Sunday, May 30, 2010

The three lined potato beetle

A pair of three lined potato beetles copulate on a leaf. 









This pair of brightly colored beetles lives in a flower patch on a traffic island by the entrance to the Brooklyn-Queens Expressway under the Brooklyn Bridge on the Brooklyn side. They are three lined potato beetles, Lema trilinea, named for three black lines on their backs and an appetite for potato plants.

Potatoes? Brooklyn? What?

Three lined potato beetles eat other plants in the potato family, including tomatoes, peppers, eggplant, tobacco and petunias. But on Brooklyn streets they usually eat a purple-flowered weed called bittersweet nightshade or Solanum dulcamara. 





 Bittersweet nightshade is an introduced species that is now widespread in North America.  





Like many members of the potato family, bittersweet nightshade makes toxic chemicals in its leaves that deter herbivores. But three lined potato beetles are not deterred; they are actually famous for recycling the plant’s chemicals.

After eating nightshade leaves, three lined potato beetle larvae produce toxic feces that they let pile up on their backs. They carry it around, presenting a messy, distasteful, and toxic deterrent to would-be predators. Enough insects use the feces-on-the-back strategy that there is a technical name for the waste-based defense -- it's called a “fecal shield.”



If you find adult three lined potato beetles on a plant, look around and you will probably find leaves with patches of tiny yellow eggs and others with muddy green larvae munching away at the leaves.

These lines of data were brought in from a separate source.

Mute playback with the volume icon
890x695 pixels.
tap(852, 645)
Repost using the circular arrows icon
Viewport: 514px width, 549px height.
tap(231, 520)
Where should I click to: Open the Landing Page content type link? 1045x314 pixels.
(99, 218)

If I were you, I would not touch the larvae.

Ewwww...






Sunday, May 23, 2010

Butterfly Attack!

























Red Admiral butterflies were patrolling New York City this week. 


They are breeding now. The territorial males defend patches of ground, preferably on sunny ridge tops, patrolling back and forth in rapid erratic flight. When a female passes through the territory, the male rushes up and starts courting.

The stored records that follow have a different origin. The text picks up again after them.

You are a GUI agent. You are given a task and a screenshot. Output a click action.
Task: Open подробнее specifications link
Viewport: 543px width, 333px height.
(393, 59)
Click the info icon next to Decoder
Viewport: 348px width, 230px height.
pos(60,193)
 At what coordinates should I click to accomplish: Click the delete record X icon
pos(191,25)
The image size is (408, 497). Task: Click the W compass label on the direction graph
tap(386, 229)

Encroaching males get chased. Passing insects, pets, and people, get investigated and sometimes they get chased, too. A Red Admiral may fly at you and bat his wings threateningly -- even though you may not notice.

Red Admirals often land on people. It’s a good opportunity to look at their famous “brush feet.” They seem to have just four legs because their front legs – their brush feet -- are tiny and held folded up close to the body. The brush feet are covered with tiny hairs that can sense plant chemicals; females use them to evaluate the suitability of leaves for their eggs. Since the caterpillars will live where she puts the eggs, it is quite an important decision. She usually selects a tasty nettle plant.

Red Admirals are common in summer from Guatemala through northern Canada, from coast to coast. They can’t survive very cold winters, so the northern parts of North America are re-colonized from southern populations every year.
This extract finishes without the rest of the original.